Classification with Electromagnetic Waves

EMNIST Dataset Machine Learning Competition

Dear MPS Data Science Students, We are excited to announce a unique and challenging competition that will put your machine-learning skills to the test! With this email, we invite you to participate in the EMNIST Dataset Machine Learning Competition.

Students can work in teams or individually. The deadline for the initial step is November 15, 23:59 pm. The participants are expected to email Dr. Simsek only the classification report of their implementation (that was evaluated using the testing dataset only, which was not used in the training). The 3 students/teams with the highest validation accuracy scores will be invited to discuss their implementation.

Description of the Setup Used For Generating the Dataset

In this project, we used the MNIST dataset to create two-dimensional objects. Briefly, the colors of handwritten digits (represented by numbers changing between 0 and 1) are converted into relative permittivity values (changing between 1 and 12). Then each of these objects is excited with electromagnetic waves twice. The first source excites the object from the left and the second source excites the object from the bottom.

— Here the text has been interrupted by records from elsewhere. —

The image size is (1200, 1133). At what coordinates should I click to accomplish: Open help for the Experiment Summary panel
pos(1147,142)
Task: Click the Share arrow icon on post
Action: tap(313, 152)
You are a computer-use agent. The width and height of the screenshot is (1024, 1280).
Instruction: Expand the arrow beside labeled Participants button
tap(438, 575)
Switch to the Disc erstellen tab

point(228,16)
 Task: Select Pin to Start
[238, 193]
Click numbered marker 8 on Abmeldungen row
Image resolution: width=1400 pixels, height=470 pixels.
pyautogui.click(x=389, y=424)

To guide the electromagnetic waves toward the object, we use waveguides, as shown with purple rectangles in Figure-1(a) below. 11 antennae are placed near the object and are shown with white dashed lines in the same figure. These antennas record the scattered electromagnetic waves, to be more precise, electric field intensity along the $z$-axis and magnetic field intensities along the $x$ and $y$ axes, respectively. The absolute values of these field intensities are shown in Figure-1 (b)-(d) for the setup shown in Figure-1 (a).

Description of the Dataset

The entire dataset has 60,000 samples. In the input file (X.csv, which was divided into 6 csv files to reduce the size of each csv file to 25 MB or less, see the sample notebook to understand how X_Part1.csv, X_Part2.csv, etc. are merged to create the X), there are 6 columns: real part and imaginary parts of Ez, Hx, and Hy, respectively. There are 10 different main groups of objects (see Y.csv) obtained by converting handwritten digits (from 0 to 9). The goal is to identify the object category (Y) from X.

A Sample Implementation

A sample notebook (example.ipynb) is provided as a sample, where two Dense layers (with sigmoid activation function) are followed by another Dense layer that uses a softmax activation function. Probably, this approach is not the best because it simply removes the correlation between real and imaginary parts. The validation accuracy of this sample approach is ~75%. Please see the figures below. We are looking forward to receiving much higher accuracies from you.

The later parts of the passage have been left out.